[Extrait choisi]:
Comme l'a observé le quotidien de centre-gauche Hankyoreh, considéré à juste titre par l'opinion publique comme un des rares médias indépendants et le quotidien le plus fiable, ces accusations anachroniques tombent à pic pour le NIS. Le NIS est actuellement mis en cause pour son interférence dans la dernière élection présidentielle et reste prompt à faire souffler « le vent du Nord » pour empêcher une réforme qui conduirait à un contrôle démocratique des services sud-coréens. Par ailleurs, le PPU est un « plus petit poisson » que le Parti démocrate, qui contrôle près de la moitié des sièges du Parlement, après que la récente tentative du NIS de mettre en cause l'ancien Président Roh Moo-hyun lors du sommet intercoréen de 2007 se fut retournée contre ses auteurs.

[Consignes]:
[1] Recopiez, parmi les données enregistrées, les lignes allant de celle qui contient « coordinates (299, 744). » à celle qui contient « Image resolution: width=1176 », ces deux lignes comprises.
[2] Poursuivez l'extrait sur le NIS sud-coréen à partir de l'endroit où il s'arrête.
L'extrait ci-dessus et les données enregistrées sont deux documents sans lien entre eux.

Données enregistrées

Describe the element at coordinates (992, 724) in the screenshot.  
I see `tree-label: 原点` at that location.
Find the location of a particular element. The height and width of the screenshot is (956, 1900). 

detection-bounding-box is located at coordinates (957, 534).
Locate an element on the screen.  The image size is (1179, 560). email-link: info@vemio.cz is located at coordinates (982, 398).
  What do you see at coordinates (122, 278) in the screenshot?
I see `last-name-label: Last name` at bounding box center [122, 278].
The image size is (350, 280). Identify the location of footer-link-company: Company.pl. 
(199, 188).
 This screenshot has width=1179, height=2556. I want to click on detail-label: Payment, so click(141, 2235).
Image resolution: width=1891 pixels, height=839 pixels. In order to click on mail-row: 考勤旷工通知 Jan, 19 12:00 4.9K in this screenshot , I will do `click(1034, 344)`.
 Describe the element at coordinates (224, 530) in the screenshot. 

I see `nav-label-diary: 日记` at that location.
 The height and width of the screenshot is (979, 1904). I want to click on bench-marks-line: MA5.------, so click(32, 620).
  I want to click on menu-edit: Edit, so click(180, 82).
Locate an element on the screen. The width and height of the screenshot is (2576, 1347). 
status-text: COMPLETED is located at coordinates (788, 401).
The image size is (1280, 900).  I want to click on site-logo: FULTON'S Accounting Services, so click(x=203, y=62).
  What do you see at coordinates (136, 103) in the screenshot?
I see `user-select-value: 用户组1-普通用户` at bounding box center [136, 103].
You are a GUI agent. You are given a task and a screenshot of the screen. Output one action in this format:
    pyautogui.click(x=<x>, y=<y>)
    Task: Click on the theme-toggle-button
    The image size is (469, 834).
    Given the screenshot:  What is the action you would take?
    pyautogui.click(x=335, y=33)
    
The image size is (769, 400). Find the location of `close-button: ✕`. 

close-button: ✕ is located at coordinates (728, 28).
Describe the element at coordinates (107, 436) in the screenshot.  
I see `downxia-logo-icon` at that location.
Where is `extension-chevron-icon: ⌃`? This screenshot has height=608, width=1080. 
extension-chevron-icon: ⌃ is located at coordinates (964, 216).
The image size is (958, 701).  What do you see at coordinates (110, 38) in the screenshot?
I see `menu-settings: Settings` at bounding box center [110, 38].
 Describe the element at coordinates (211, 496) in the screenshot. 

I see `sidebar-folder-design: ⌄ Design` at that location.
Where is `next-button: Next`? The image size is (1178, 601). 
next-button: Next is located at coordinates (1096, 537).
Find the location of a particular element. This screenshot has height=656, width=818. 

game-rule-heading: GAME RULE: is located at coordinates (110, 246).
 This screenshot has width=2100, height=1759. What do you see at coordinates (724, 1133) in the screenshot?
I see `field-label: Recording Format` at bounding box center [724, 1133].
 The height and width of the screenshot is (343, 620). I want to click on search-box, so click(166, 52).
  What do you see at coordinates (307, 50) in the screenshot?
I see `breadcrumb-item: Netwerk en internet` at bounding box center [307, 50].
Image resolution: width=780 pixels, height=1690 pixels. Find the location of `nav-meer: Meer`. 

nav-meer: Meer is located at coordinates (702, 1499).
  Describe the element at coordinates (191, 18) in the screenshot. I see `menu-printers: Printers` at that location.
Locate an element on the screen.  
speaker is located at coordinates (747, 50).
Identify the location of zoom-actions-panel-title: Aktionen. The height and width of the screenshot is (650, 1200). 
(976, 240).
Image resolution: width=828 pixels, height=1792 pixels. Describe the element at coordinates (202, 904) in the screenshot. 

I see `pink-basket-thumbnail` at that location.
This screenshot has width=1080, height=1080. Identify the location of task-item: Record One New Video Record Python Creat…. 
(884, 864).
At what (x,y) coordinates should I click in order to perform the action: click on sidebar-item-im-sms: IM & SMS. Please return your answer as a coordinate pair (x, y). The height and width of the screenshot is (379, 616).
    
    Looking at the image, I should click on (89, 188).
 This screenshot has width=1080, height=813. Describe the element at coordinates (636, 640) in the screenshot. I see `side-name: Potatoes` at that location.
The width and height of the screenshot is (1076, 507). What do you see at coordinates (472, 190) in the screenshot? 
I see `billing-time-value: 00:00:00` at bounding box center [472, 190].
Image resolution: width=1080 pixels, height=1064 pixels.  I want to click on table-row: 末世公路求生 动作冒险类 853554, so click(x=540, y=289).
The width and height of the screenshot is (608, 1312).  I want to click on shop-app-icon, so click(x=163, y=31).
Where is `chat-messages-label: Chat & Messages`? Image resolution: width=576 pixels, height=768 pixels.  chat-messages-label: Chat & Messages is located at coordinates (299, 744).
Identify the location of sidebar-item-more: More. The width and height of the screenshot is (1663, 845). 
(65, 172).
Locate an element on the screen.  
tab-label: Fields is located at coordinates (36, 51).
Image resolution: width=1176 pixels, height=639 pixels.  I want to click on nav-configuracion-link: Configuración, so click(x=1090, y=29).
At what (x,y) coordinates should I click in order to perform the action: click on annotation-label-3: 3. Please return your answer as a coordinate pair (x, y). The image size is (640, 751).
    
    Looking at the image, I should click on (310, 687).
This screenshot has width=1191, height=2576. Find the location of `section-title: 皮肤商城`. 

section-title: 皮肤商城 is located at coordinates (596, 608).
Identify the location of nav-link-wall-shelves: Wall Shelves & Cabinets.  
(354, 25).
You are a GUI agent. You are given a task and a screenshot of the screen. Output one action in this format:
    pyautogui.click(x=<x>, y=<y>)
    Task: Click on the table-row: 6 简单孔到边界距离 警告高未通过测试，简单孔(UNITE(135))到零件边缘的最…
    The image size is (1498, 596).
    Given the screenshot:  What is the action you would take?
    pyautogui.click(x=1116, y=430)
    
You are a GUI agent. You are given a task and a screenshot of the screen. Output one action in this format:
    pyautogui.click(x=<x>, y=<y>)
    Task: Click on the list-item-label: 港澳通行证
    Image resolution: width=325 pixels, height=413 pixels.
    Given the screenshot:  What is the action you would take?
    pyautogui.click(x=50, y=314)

[Réponses attendues]:
[1]
Where is `chat-messages-label: Chat & Messages`? Image resolution: width=576 pixels, height=768 pixels.  chat-messages-label: Chat & Messages is located at coordinates (299, 744).
Identify the location of sidebar-item-more: More. The width and height of the screenshot is (1663, 845). 
(65, 172).
Locate an element on the screen.  
tab-label: Fields is located at coordinates (36, 51).
Image resolution: width=1176 pixels, height=639 pixels.  I want to click on nav-configuracion-link: Configuración, so click(x=1090, y=29).

[2]
Une source proche du NIS a déclaré au Hankyoreh que Lee Seok-ki était une « cible facile » pour une enquête anticommuniste des services sud-coréens, et que « l'enquête pouvait apparaître comme une tentative du NIS pour justifier son existence. Elle pourrait avoir comme objectif de bloquer les efforts visant à encadrer, voire éliminer, les branches interne et d'investigation du NIS, qui en constituent le coeur ». Deux jours avant la descente de police contre le PPU, la Présidente sud-coréenne Park Geun-hye avait assuré que le NIS serait réformé. Faut-il y voir une tentative désespérée du NIS de défendre un régime exorbitant du droit commun, en pesant sur les arbitrages internes au Gouvernement ? Il est apparu qu'une surveillance renforcée du député Lee Seok-ki avait commencé il y a trois ans... pourquoi cette soudaine précipitation, si les faits avérés étaient aussi graves ? Comme l'a montré une enquête du Hankyoreh, des sources proches de l'enquête s'interrogent en tout cas, sous couvert d'anonymat, sur la capacité réelle d'un petit groupe d'opposants à fomenter l'insurrection dont ils sont accusés, aujourd'hui sans preuves.
Sources : AAFC, Hankyoreh (notamment, articles des 29 et 30 août 2013, dont photo)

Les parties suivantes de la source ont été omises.